А стрела-машина, опрокинувшись в густой, праздничной синеве неба на спину, снова понеслась к земле и снова низко-низко вышла из крутого пикирования и опять ушла в зенит, к солнцу, к самой середке неба.

И начлет помрачнел.

И мало смыслившие в авиации музыканты плотнее прижали к себе трубы.

И остался спокойно-сосредоточенным инженер. Двигатель гудел ровно.

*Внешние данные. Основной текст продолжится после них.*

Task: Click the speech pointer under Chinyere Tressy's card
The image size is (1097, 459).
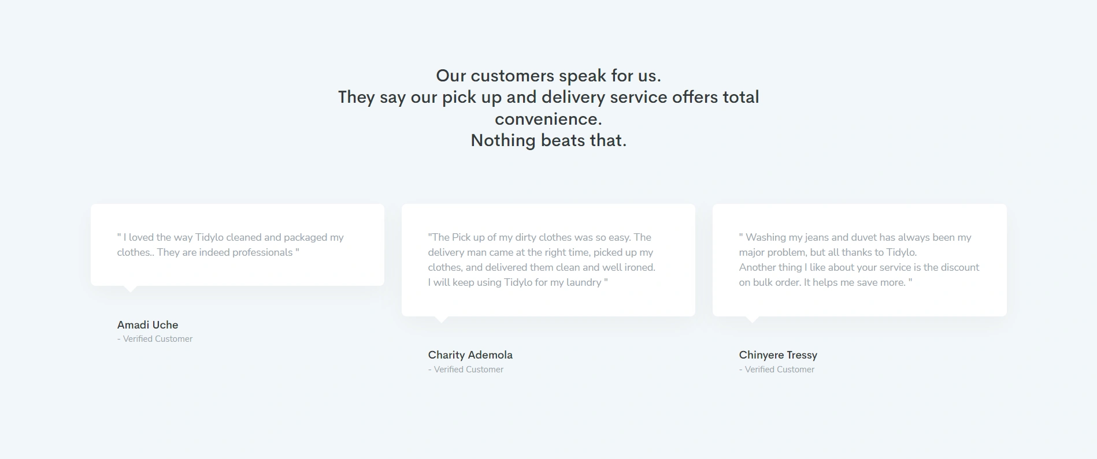Action: pos(753,319)
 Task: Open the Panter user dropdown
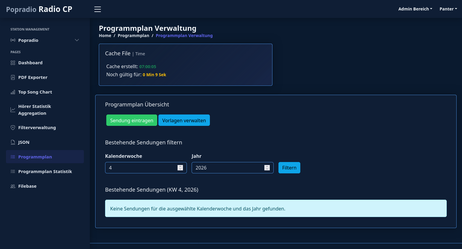pos(448,9)
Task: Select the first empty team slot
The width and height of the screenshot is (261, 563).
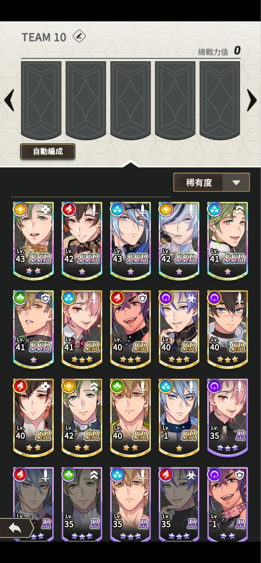Action: coord(41,100)
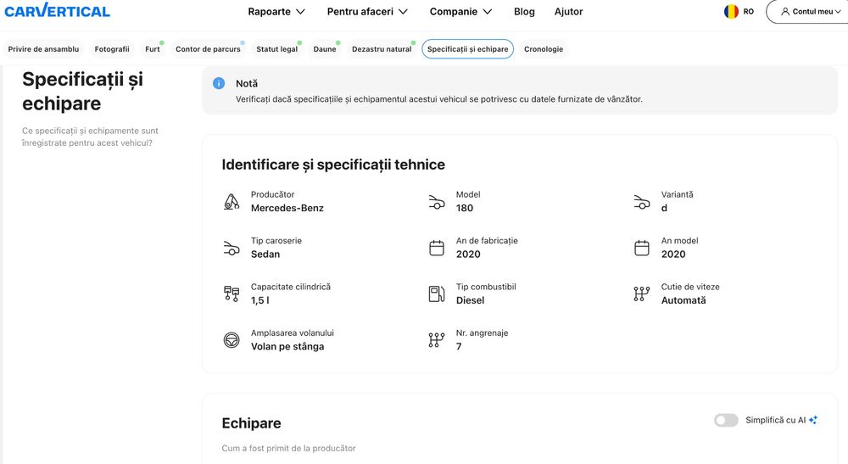This screenshot has width=848, height=464.
Task: Click the steering wheel icon beside Volan pe stânga
Action: coord(232,340)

И только вдова Углова, казалось, не замечала ни самолета, ни неба, ни людей…

Рыжую глину ссыпали в могилу, обровняли холмик лопатами, забросали сначала еловыми ветками, потом венками.

В последний раз просвистел над кладбищем самолет, опрокинулся на спину и резкой горкой ушел вверх. Разом стало тихо и пустынно.

Первыми потянулись к выходу оркестранты. Следом за ними — посторонние женщины. Потом — все остальные.

 

Хабаров задержался на кладбище. Даже самому себе он не признался, что не хочет встречаться с Кирой. Медленно шел Виктор Михайлович по узенькой, усыпанной битым кирпичом и плотно укатанной дорожке, которую уже давно называли авиационной. Надписей, высеченных на надгробиях, не читал — он и так знал, кто где захоронен.

Остановился у могилы Стасика Чижова.

На отрыве от земли у Стасика отказал движок. Машина потеряла скорость и рухнула на самой границе летного поля.